Task instructions: Among the entries below, one line contains "#224 (20, 225)" and another contains "#255 (70, 364)". Transcribe those two lines and every line between them, exactly.

Input for this task:

▬▬▬▬▬▬▬▬▬▬

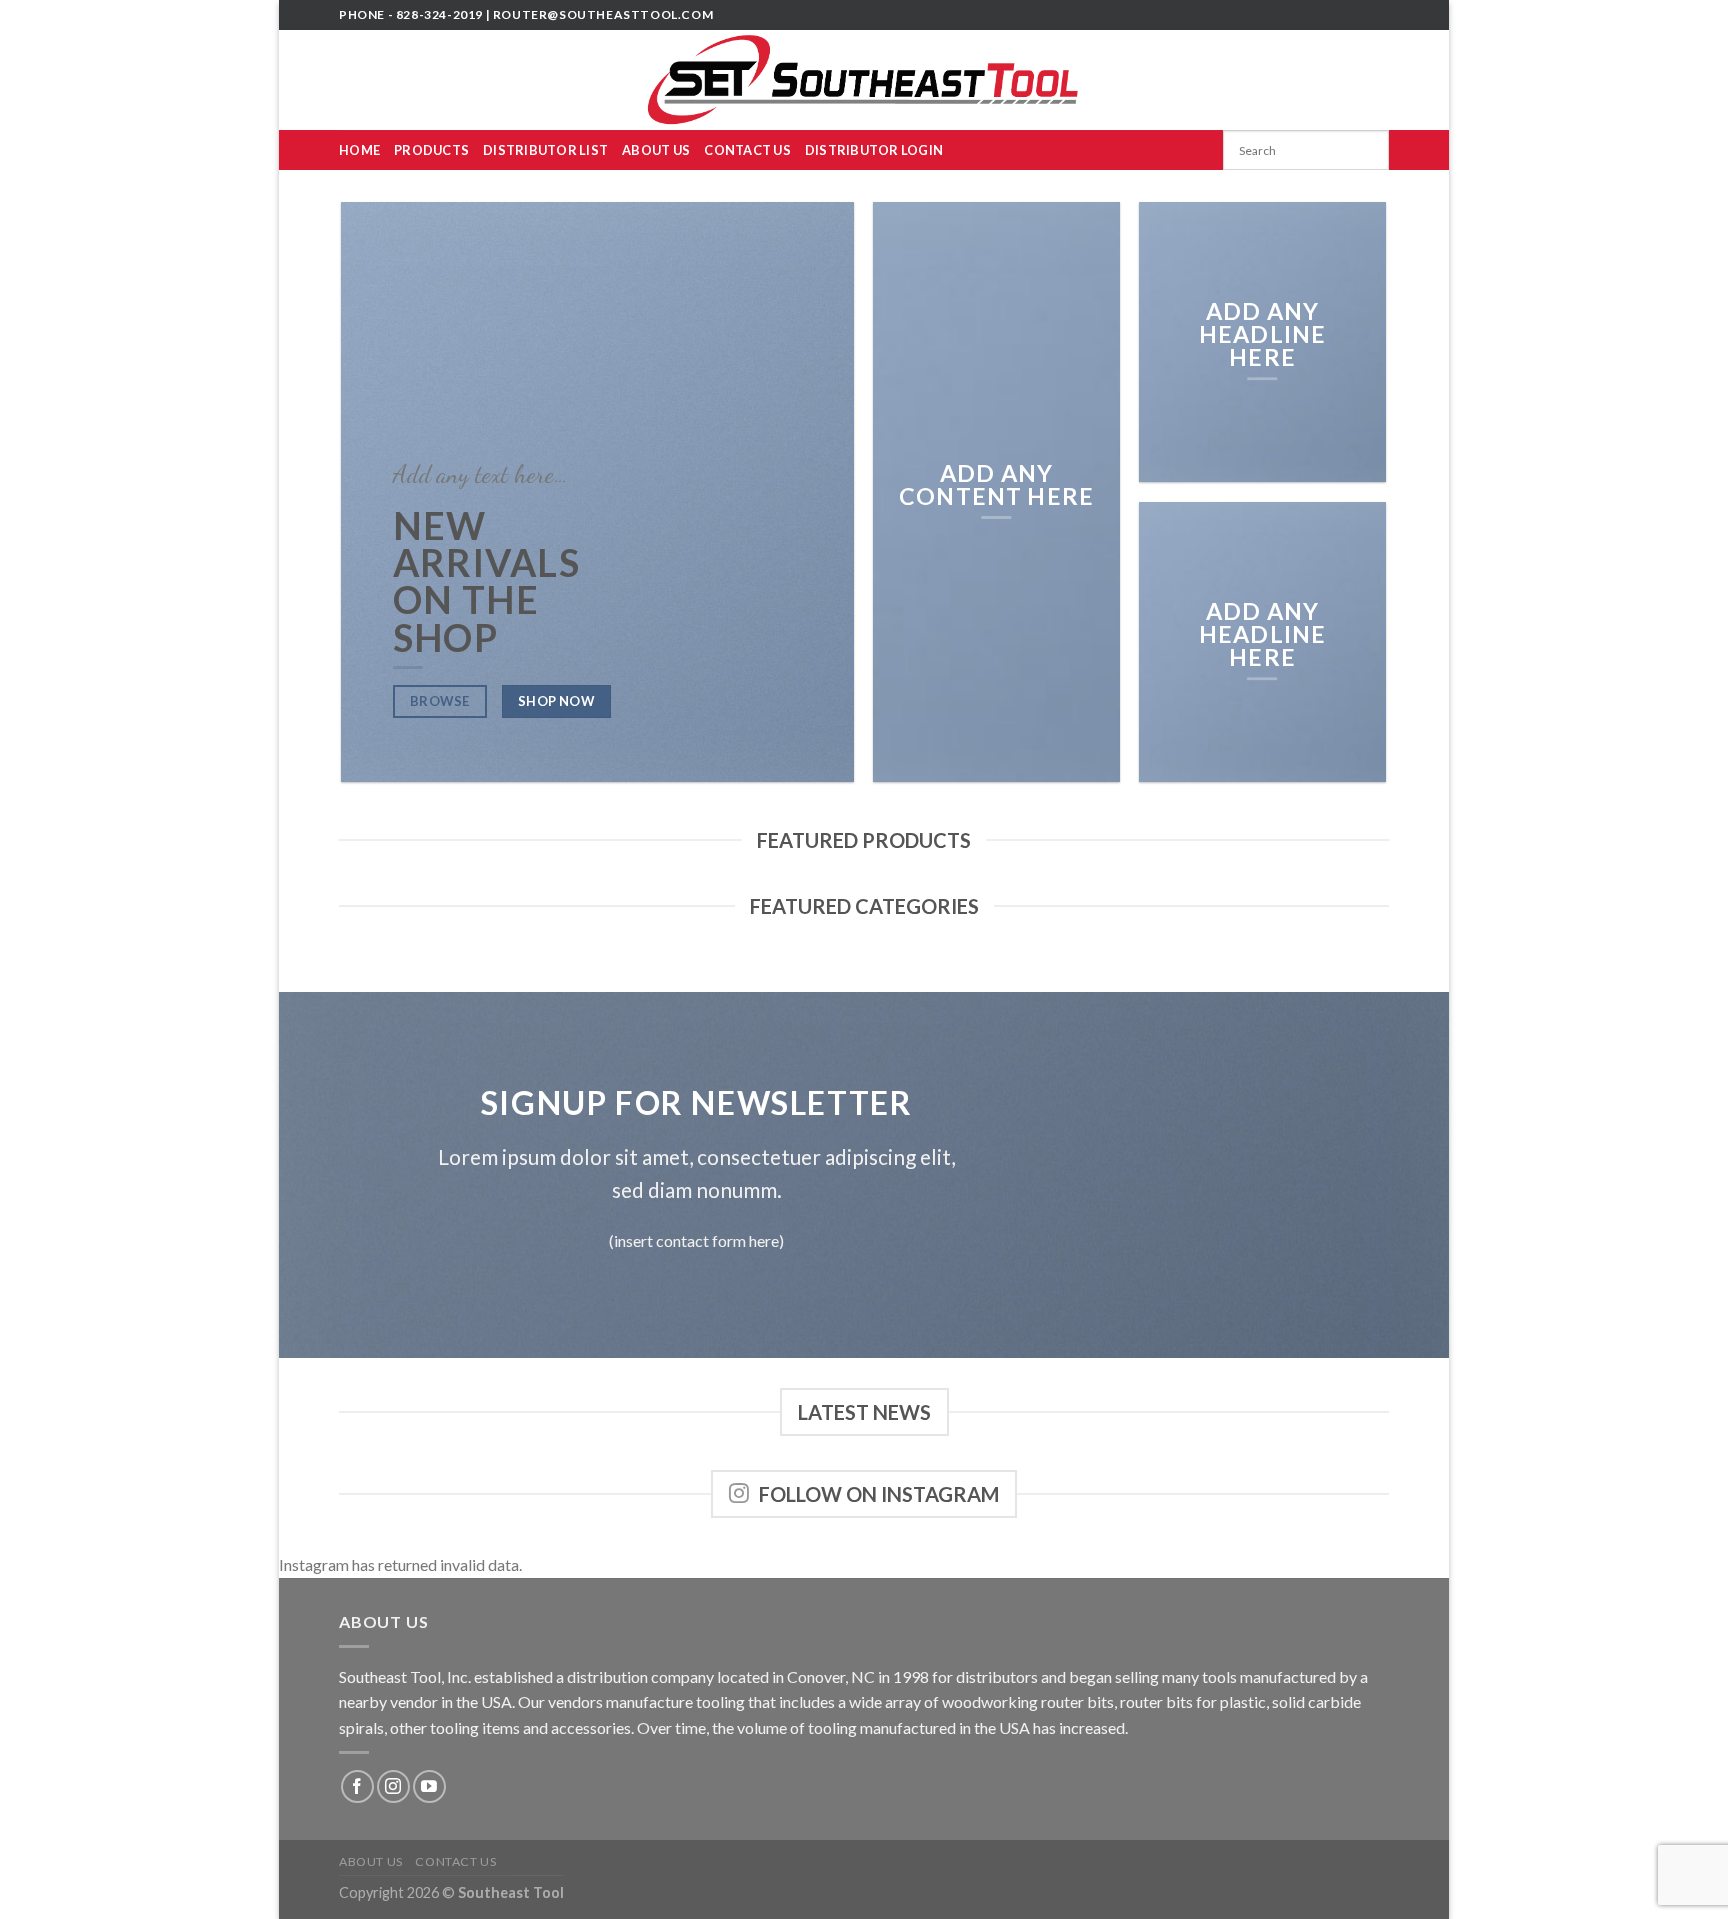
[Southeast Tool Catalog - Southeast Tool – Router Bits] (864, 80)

▬▬▬▬▬▬▬▬▬▬

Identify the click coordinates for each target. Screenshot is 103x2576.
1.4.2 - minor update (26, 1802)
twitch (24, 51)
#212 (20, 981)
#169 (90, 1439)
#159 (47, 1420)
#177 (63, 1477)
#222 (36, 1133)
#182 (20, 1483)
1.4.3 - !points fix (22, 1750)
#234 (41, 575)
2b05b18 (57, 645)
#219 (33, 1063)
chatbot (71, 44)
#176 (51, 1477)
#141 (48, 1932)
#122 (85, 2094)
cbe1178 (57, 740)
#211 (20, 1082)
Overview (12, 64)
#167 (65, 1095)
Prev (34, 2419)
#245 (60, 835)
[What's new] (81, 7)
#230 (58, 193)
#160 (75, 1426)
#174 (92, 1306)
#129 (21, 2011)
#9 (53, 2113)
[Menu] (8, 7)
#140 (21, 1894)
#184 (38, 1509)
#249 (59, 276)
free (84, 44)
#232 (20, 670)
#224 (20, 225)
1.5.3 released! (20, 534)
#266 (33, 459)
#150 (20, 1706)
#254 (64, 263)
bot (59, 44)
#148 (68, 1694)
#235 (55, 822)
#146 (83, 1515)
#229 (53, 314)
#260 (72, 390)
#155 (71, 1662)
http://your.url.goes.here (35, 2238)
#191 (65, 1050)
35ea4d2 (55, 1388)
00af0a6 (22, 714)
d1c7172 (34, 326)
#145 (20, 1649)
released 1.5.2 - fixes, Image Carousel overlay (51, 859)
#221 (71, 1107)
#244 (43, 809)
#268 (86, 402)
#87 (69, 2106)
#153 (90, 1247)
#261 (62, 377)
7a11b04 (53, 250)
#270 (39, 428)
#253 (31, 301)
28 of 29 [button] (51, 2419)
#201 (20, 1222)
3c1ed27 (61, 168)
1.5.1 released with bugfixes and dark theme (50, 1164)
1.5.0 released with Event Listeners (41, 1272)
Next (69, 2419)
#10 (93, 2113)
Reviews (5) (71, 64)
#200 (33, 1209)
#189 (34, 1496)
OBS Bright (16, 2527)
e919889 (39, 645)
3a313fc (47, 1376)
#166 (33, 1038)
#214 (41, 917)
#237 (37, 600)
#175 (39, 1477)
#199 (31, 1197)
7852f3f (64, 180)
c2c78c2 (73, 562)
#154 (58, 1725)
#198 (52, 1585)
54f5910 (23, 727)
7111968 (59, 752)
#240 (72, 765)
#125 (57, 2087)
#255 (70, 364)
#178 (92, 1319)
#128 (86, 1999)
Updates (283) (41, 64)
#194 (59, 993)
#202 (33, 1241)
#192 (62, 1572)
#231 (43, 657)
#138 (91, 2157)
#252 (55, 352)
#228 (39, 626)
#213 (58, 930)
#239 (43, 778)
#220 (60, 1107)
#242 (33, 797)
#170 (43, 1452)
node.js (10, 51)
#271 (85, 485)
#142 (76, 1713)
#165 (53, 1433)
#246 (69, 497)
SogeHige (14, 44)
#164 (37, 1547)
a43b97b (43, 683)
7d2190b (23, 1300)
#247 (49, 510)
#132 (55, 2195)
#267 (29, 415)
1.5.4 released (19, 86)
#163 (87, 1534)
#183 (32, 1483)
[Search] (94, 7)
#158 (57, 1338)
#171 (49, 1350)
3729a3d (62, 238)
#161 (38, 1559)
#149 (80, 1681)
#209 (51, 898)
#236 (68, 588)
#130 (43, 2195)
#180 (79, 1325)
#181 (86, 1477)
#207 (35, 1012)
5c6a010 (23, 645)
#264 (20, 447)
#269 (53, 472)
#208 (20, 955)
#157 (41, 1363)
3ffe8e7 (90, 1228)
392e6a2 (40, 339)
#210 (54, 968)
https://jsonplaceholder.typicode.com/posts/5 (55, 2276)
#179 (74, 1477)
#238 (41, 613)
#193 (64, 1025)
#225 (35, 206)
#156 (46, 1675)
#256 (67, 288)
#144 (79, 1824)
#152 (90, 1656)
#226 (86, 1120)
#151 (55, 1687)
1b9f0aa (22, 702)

▬▬▬▬▬▬▬▬▬▬

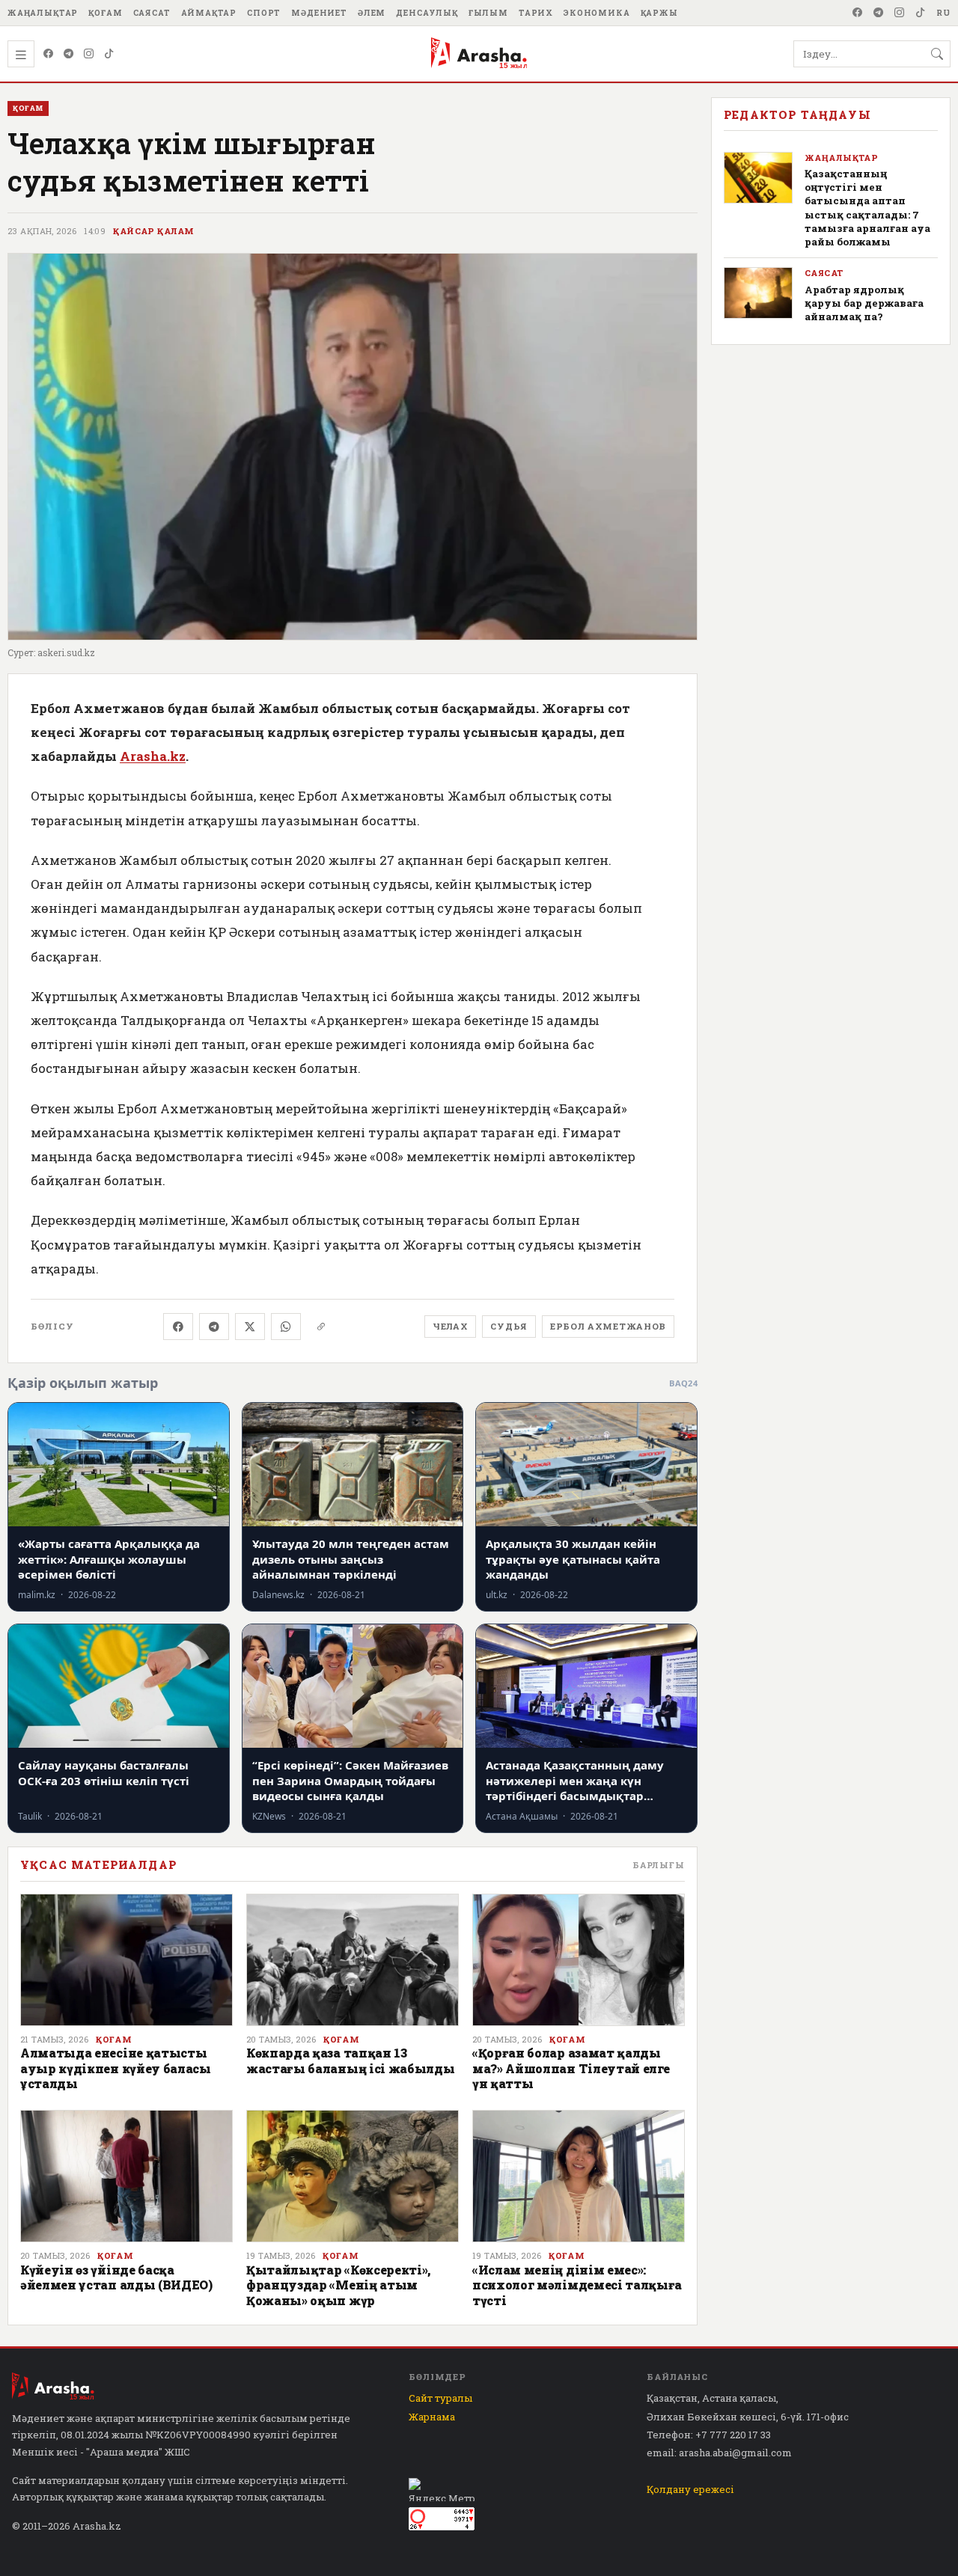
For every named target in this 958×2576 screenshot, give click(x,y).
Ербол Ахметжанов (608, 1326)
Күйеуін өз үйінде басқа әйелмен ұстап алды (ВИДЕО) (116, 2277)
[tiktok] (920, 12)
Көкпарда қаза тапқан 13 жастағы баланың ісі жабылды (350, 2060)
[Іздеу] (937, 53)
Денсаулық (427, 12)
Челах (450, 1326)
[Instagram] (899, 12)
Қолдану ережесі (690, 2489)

▬▬▬▬▬▬▬▬▬▬

Reply to the exercise:
#224 (20, 225)
1.5.3 released! (20, 534)
#266 (33, 459)
#150 (20, 1706)
#254 (64, 263)
bot (59, 44)
#148 (68, 1694)
#235 (55, 822)
#146 (83, 1515)
#229 (53, 314)
#260 (72, 390)
#155 (71, 1662)
http://your.url.goes.here (35, 2238)
#191 (65, 1050)
35ea4d2 (55, 1388)
00af0a6 (22, 714)
d1c7172 (34, 326)
#145 (20, 1649)
released 1.5.2 - fixes, Image Carousel overlay (51, 859)
#221 (71, 1107)
#244 (43, 809)
#268 (86, 402)
#87 (69, 2106)
#153 (90, 1247)
#261 (62, 377)
7a11b04 (53, 250)
#270 (39, 428)
#253 (31, 301)
28 of 29 [button] (51, 2419)
#201 (20, 1222)
3c1ed27 (61, 168)
1.5.1 released with bugfixes and dark theme (50, 1164)
1.5.0 released with Event Listeners (41, 1272)
Next (69, 2419)
#10 (93, 2113)
Reviews (5) (71, 64)
#200 (33, 1209)
#189 (34, 1496)
OBS Bright (16, 2527)
e919889 (39, 645)
3a313fc (47, 1376)
#166 (33, 1038)
#214 (41, 917)
#237 (37, 600)
#175 (39, 1477)
#199 (31, 1197)
7852f3f (64, 180)
c2c78c2 (73, 562)
#154 (58, 1725)
#198 (52, 1585)
54f5910 (23, 727)
7111968 (59, 752)
#240 (72, 765)
#125 (57, 2087)
#255 (70, 364)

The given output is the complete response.